Motivi della decisione

3. Il ricorso è infondato.

La prevalente giurisprudenza di questa Corte ritiene legittima l’implicita motivazione di rigetto del richiesto giudizio di prevalenza delle attenuanti generiche sulle contestate aggravanti, ed esclude che costituisca causa di nullità della decisione l’omessa indicazione dei motivi che hanno indotto il giudice di appello a non modificare il giudizio di equivalenza fra le circostanze espresso nella sentenza di primo grado, in quanto la sola enunciazione dell’eseguita valutazione delle circostanze concorrenti soddisfa all’obbligo della motivazione (conformi: Sez. 2, n. 9696 del 18/06/1985, dep. 24/10/1985, Ciccarello, Rv. 170820; Sez. 2, n. 7500 del 01/02/1984, dep. 26/09/1984, Vianello, Rv. 165731; Sez. 2, n. 10273 del 29/04/1983, dep. 30/11/1983, Danese, Rv. 161479; Sez. 4, n. 6751 del 27/05/1981, dep. 07/07/1981, Fornasar, Rv. 149691; Sez. 2, n. 5134 del 21/12/1981, dep. 22/05/1982, De Stefano, Rv. 153776).

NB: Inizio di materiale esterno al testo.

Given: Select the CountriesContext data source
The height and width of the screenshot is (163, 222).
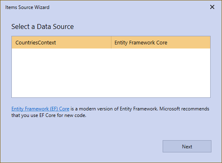Looking at the screenshot, I should pos(36,42).
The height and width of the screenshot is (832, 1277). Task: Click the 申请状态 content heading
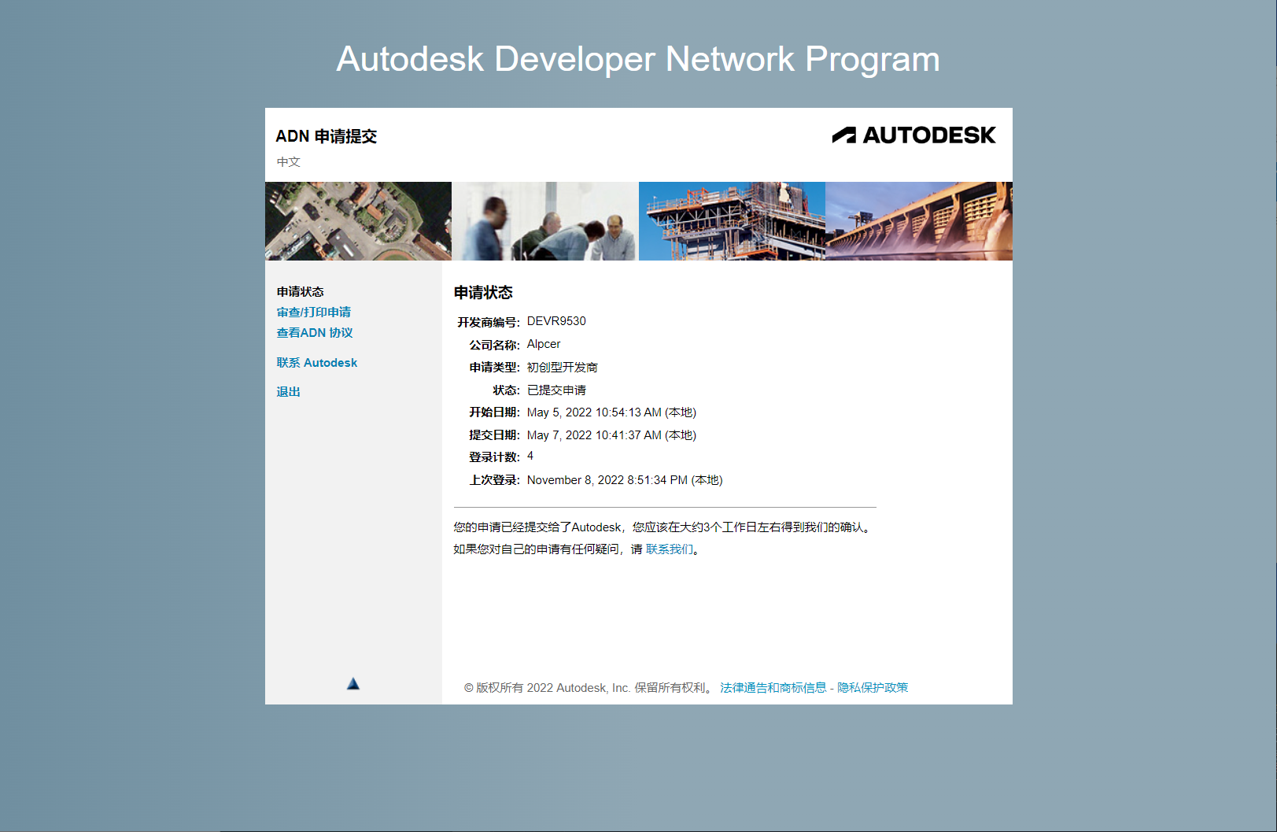(x=482, y=292)
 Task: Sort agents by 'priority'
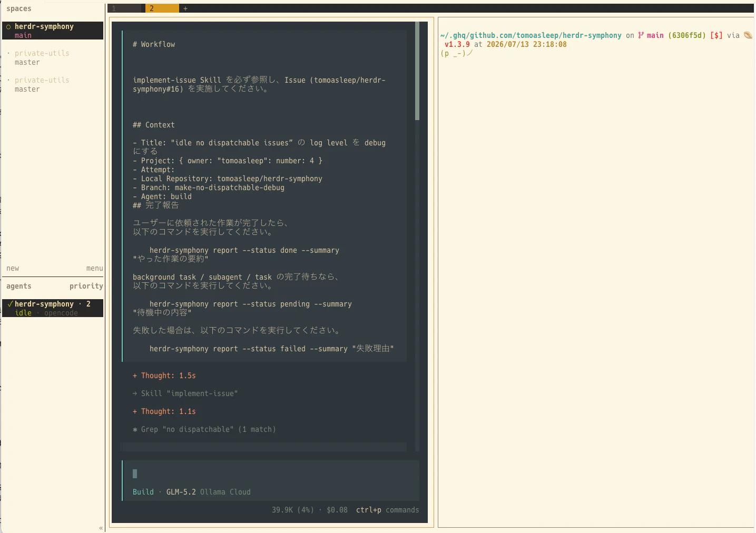pos(86,286)
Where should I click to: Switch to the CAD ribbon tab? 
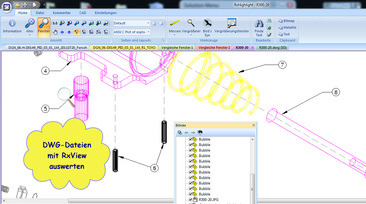point(82,13)
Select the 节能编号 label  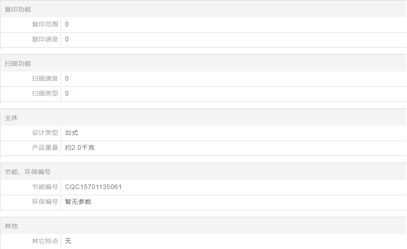[x=45, y=187]
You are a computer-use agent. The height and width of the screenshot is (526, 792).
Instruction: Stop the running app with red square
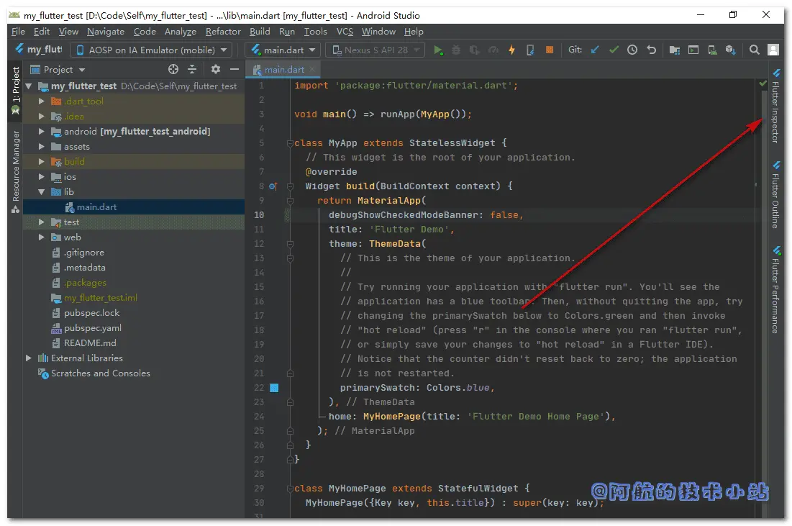point(550,50)
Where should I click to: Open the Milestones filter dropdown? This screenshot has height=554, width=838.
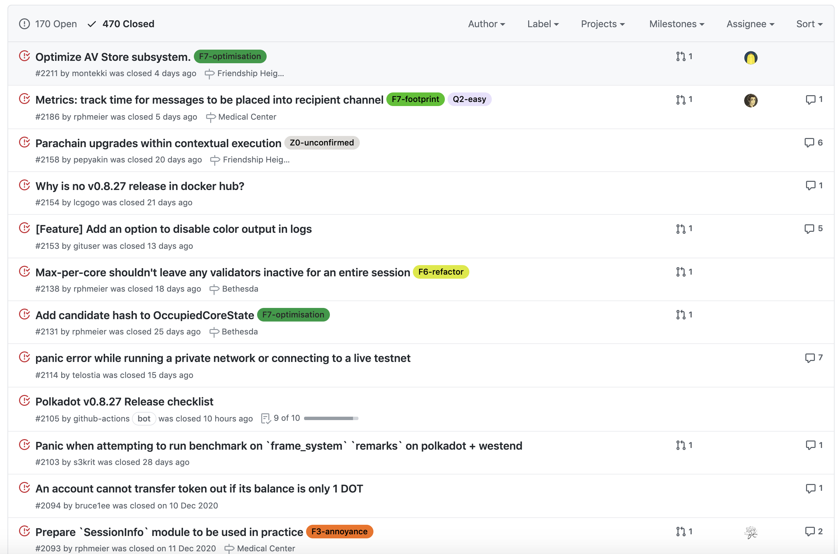pos(676,24)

Nel caso in esame la Corte di appello, previo riconoscimento del vincolo della continuazione tra i due delitti contestati al F., ha proceduto alla rideterminazione della pena inflitta sulla base dell’espresso richiamo ai criteri indicati nell’art. 133 c.p., senza modificare il giudizio di equivalenza tra le circostanze concorrenti, ma dichiarando specificamente di apprezzare, a favore dell’imputato, la sua condotta successiva al reato e coerentemente traendone la mitigazione della pena (base) inflitta per l’omicidio, determinata in anni 22 di reclusione rispetto a quella di anni 24 irrogata in primo grado per lo stesso reato, aumentata di soli 6 mesi – a fronte dei 3 anni originariamente inflitti – per il delitto di occultamento di cadavere riconosciuto in continuazione col primo, e così pervenendo, con la riduzione di 1/3 prevista per il giudizio abbreviato, alla pena finale, significativamente inferiore a quella di anni 18 irrogata dal primo giudice, di anni 15 di reclusione.

Il rilievo difensivo secondo cui la Corte territoriale avrebbe dovuto specificare il numero delle ritenute aggravanti, insieme alle riconosciute attenuanti generiche, a seguito dell’unificazione dei delitti col vincolo della continuazione nel più grave reato di omicidio volontario aggravato dai futili motivi, e, in particolare, avrebbe dovuto indicare la permanenza o meno della circostanza aggravante del nesso teleologico contestata per il delitto satellite di occultamento di cadavere, è, infine, inammissibile, tenuto conto che la sussistenza di quest’ultima aggravante non è stata mai contestata dall’imputato e la sua esclusione non ha formato oggetto di richiesta in sede di appello, mentre il giudizio di comparazione tra essa e le attenuanti generiche è stato formulato dal giudice d’appello, sia pure implicitamente, in termini non dissimili dall’analoga valutazione operata con riguardo alle concorrenti circostanze del più grave delitto di omicidio.

4. Segue il rigetto del ricorso e la condanna del ricorrente al pagamento delle spese processuali.
P.Q.M.

Rigetta il ricorso e condanna il ricorrente al pagamento delle spese processuali.